(3)  其它固定剂
¨  丙酮：
–   对抗原性的保存好，但脱水性更强，较少    用于组织标本，但细胞爬片常用丙酮固定。
3、抗原修复——原因
¨  常规的石蜡切片标本均用甲醛固定，结果使得：
–   抗原性物质形成醛键、羧甲键而被封闭了部分抗原决定簇；
–   蛋白之间发生交联而使抗原决定簇隐蔽。
¨  要求：在染色时，需要先进行抗原修复或暴露，即将固定时分子之间所形成的交联破坏，而恢复抗原的原有空间形态。
3、抗原修复——方法
¨  化学方法
¨  加热方法
–   水浴加热法 
–   微波照射法
–   高压加热法
–   酸水解法
(1)   化学方法
¨  主要是通过一些酶的作用，使抗原决定簇暴露。常用的酶有：胰蛋白酶、胃蛋白酶等。
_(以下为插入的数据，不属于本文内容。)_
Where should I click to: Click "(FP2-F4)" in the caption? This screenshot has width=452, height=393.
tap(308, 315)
–   胰蛋白酶：一般使用浓度为0.05％～0.1％，消化时间为37℃，10～40min，主要用于细胞内抗原的显示；
–   胃蛋白酶：一般使用浓度为0.1%～0.4％，消化时间为37℃、30～180min，主要用于细胞间质抗原的显示。
•   例如：Laminin、CollagenIV
(2)  水浴加热法
¨  将玻片放入装有抗原修复液的容器中，加热至沸腾，持续10～15分钟。
–   优点：操作简单、经济，适用于所有的实验室，
–   缺点：对封闭牢固的抗原决定簇暴露不理想。
 
(3)  微波照射法
¨  将玻片放入装有抗原修复液的容器中，置微波炉加热至95℃以上，持续l0～15分钟，冷却后，按免疫组化染色步骤进行。
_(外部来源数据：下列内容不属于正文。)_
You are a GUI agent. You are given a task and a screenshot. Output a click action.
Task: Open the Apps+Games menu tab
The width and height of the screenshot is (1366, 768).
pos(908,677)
¨  此方法由于微波场内极性分子、离子高速运动，撞击交联的网链，使抗原异常的构想恢复正常，且因分子运动产热、效率高、时间短，对抗原再现效果好。
(4)   高压加热法暴露抗原
¨   将玻片浸入抗原修复液内，置高压锅中高压2～3min，可取得极好的效果。
¨   由于高压下受热均匀，特别使用于大批量标本的染色。
(1)  酸水解法
¨  酸水解可使交联断裂、暴露抗原。
¨  将玻片浸入1mol/L HCl 溶液中，室温作用20min(温度升高，作用时间缩短)。
¨  此法能增强特异性染色，降低背景，但需注意水解过度将破坏抗原性及形态结构。
加热法的注意事项  
¨   达到规定的温度(92～95°C以上)；
¨   维持一定的时间；
¨   避免切片干涸 (抗原可能完全丢失)；
¨   加热后必须经过室温自然冷却20～30分钟，使未折叠的蛋白分子链恢复天然构型；
¨   修复液：
–    最常用的是pH6.0的0.01mol/L的枸橼酸盐缓冲液；
–    最新研究表明碱性修复液更有效，推荐使用1mM的EDTA缓冲液(pH8.0)。
4、载玻片的处理
¨   抗原修复过程中，由于高温、高压等诸多固素的影响，极易造成脱片。为防止脱片，常用粘附剂处理载玻片。
–    新载玻片上有油污，要用洗液浸泡12～24h，自来水冲洗后再用蒸馏水清洗；用绸布擦干或烤箱烤干。清洁的载玻片再用粘附剂处理。
¨   常用的粘附剂有：
–    APES（3-氨丙基三乙氧基硅烷）
–    Polv-L-Lysine（多聚赖氨酸）
–    铬明胶溶液
APES(3-aminopropyltriethoxysilane)
3-氨丙基三乙氧基硅烷
¨  现用现配。用纯丙酮或甲醇配制2%APES(v/v);
¨  将洗净的玻片浸于此液中20～30秒钟；
¨  取出稍停片刻，再入纯丙酮酮溶液洗去未结合的APES，置通风橱中晾干或60℃烤箱烤干。
Polv-L-Lysine (多聚赖氨酸)
¨  将清洁玻片浸于100mg/ml(10%w/v)的多聚赖氨酸溶液中(去离子水稀释)，37°C放置30min，然后60℃烤箱烘烤1h或室温过夜干燥。装盒备用。